From ‘Wizard of Oz’ to ‘Troy’: Ten Cursed Films
Photo: Everett Collection
Scary movies are orchestrated to pluck at our nerve endings. But what might be scarier are movies that have been cursed themselves.
What does cursed exactly mean? Did a black specter really hover over "Rebel Without a Cause" (1955), "Superman" (1978), or "The Dark Knight" (2008) because of actors' premature deaths or life-altering injuries? Or aren't on-set accidents — such as the heartrendingly shocking decapitations in "Twilight Zone: The Movie" (1983) or the shooting in "The Crow" (1994) — be exactly that: accidents? And isn't it more than a coincidence that horror movies get the most (publicized) hexes?
Maybe. Sure, you can be skeptical. But be they mysterious forces, publicity stunts, or just life (and gruesome death) getting in the way, sometimes there are just some bad vibes you'd rather avoid — except on the big screen. Here is a list of some famously plagued films (in chronological order) — so decide for yourself. (Don't forget to share, below, your intel on afflicted movies.)
"The Wizard of Oz" (1939). What, America's favorite classic — doomed? We're not even going to go into Judy Garland's later drug addiction —- there was plenty enough chaos on this set. Directors were playing a game of musical chairs, as a quick succession of big names (Richard Thorpe, George Cukor, Victor Fleming, King Vidor) helmed the pic. The original Tin Man, Buddy Epsen, bowed out after aluminum powder makeup infected his lungs. The makeup was changed, but it still gave the sub, Jack Haley, an eye infection. The Wicked Witch, aka Margaret Hamilton, had to take two weeks off after a special effect involving flames backfired (and her stand-in didn't fare well either). No wonder she preferred being melted by a bucket of water. Then there were the underpaid munchkins who got stinking drunk every night, the winged monkeys falling from wire, and even Toto, aka Terry, got her paw broke and had to take a doggie break. The film itself wouldn't gain its storied place in pop culture until decades later, thanks to television reruns — a sign perhaps that some curses do have an expiration date.
"The Conqueror" (1956).The misbegotten notion of John Wayne playing a Mongol leader is enough to make you shout "Stop! Jinx!" So bad that it makes your insides squirm, this picture would be a forgettable blip in the Cowboy's canon except for its sobering true-life lesson on the dangers of radiation.
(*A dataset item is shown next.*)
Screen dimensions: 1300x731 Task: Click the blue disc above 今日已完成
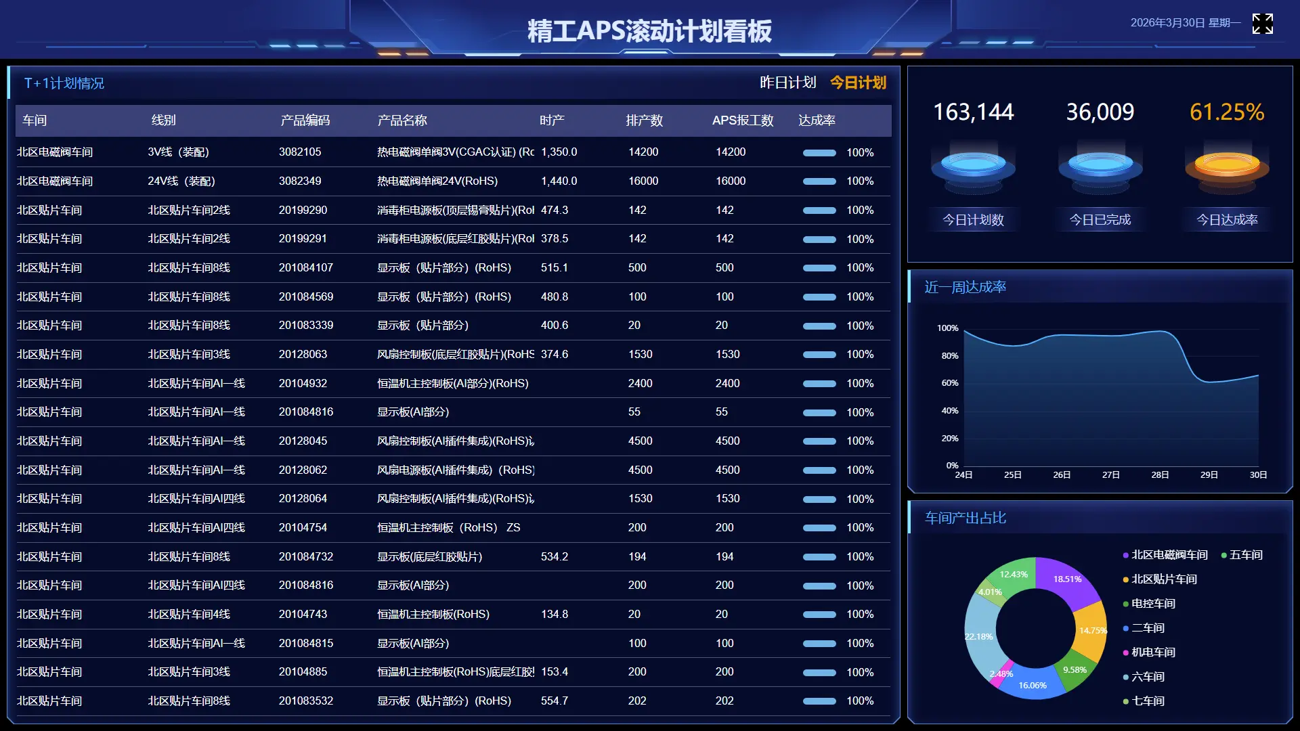coord(1100,164)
More than any 1950s sci-fi movie, "The Conqueror" validated a generation's anxiety over the bomb when 91 out of the 220 people who worked on location in Utah were diagnosed with cancer. Forty-six died of the disease, among them its stars John Wayne, Susan Haywood, and Agnes Moorehead, as well as director Howard Hughes.
Experts say under ordinary circumstances only 30 people out of a group of that size should have gotten cancer. The cause? No one can say for sure, but many attribute the cancers to radioactive fallout from U.S. atom bomb tests in nearby Nevada. The whole ghastly story is told in The Hollywood Hall of Shame by Harry and Michael Medved. (Oct. 26, 1984, The Straight Dope)
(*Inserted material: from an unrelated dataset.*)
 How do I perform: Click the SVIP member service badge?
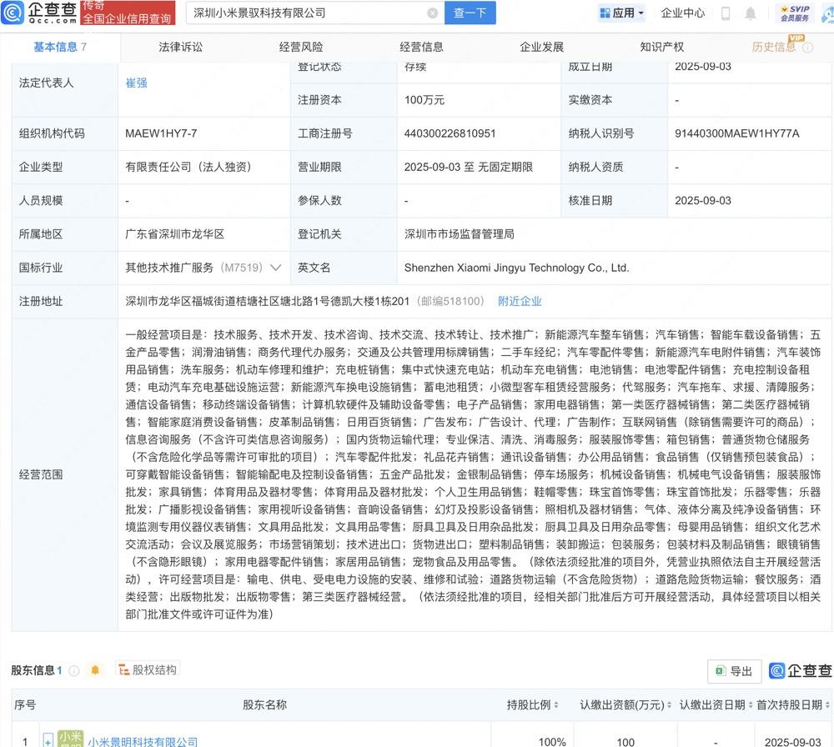coord(795,13)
The Straight Dope also chronicles a black panther attack, a flash flood, and devastating 120-degree heat, but 13 weeks sucking in the radiation clouds drifting from nearby Yucca Flats, Nevada, (where 11 atomic bombs had been tested) make this indeed an unnerving curse. This might also account for Hughes' mental downfall: He yanked "The Conqueror" from the public view and reportedly watched it over and over in his last days.